-- Exercise directions --
Find the line that holds "Task: Click the Название search field" in the material below. Output that line and each one after it exactly, but not the pictures.

----- Supplied data -----

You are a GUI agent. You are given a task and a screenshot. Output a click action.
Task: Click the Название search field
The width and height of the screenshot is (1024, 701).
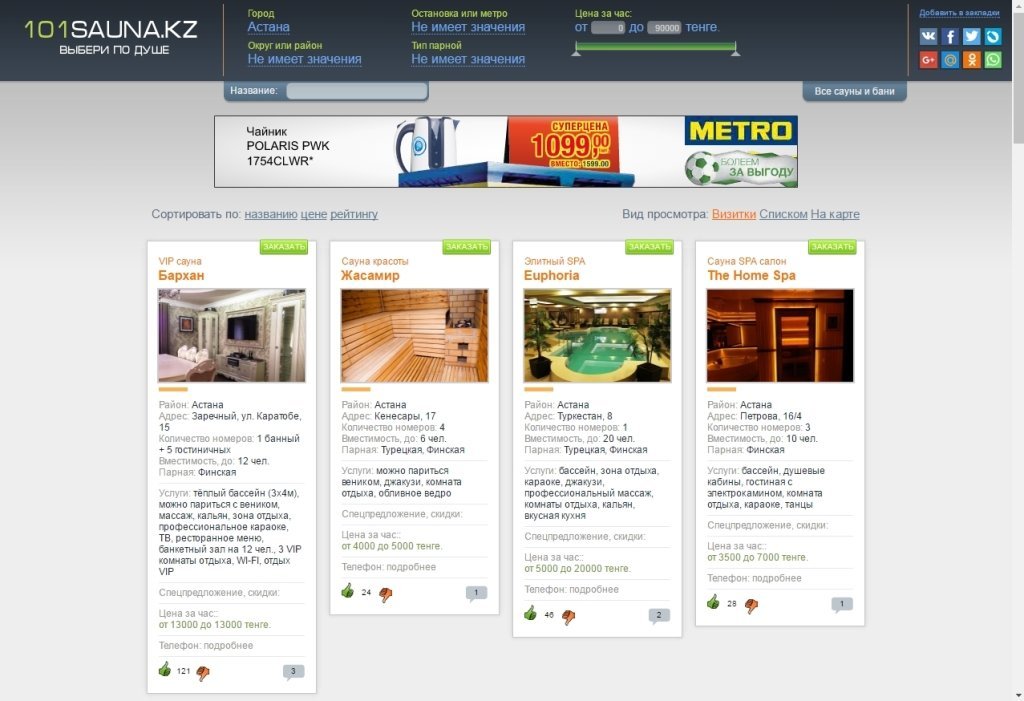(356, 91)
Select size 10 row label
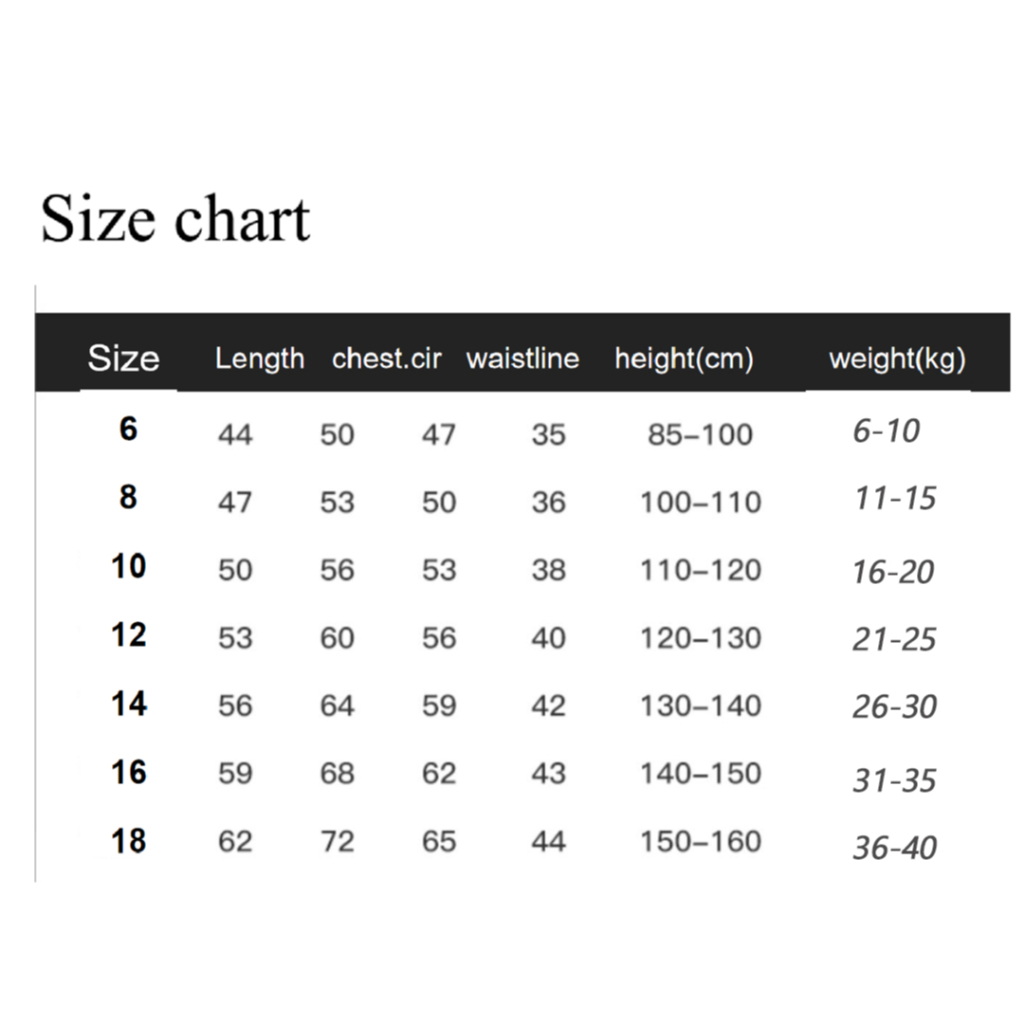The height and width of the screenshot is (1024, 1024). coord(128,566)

-----

-- Solution to this exercise --
Task: Click the Название search field
The width and height of the screenshot is (1024, 701).
(356, 91)
Select size 10 row label
The height and width of the screenshot is (1024, 1024). coord(128,566)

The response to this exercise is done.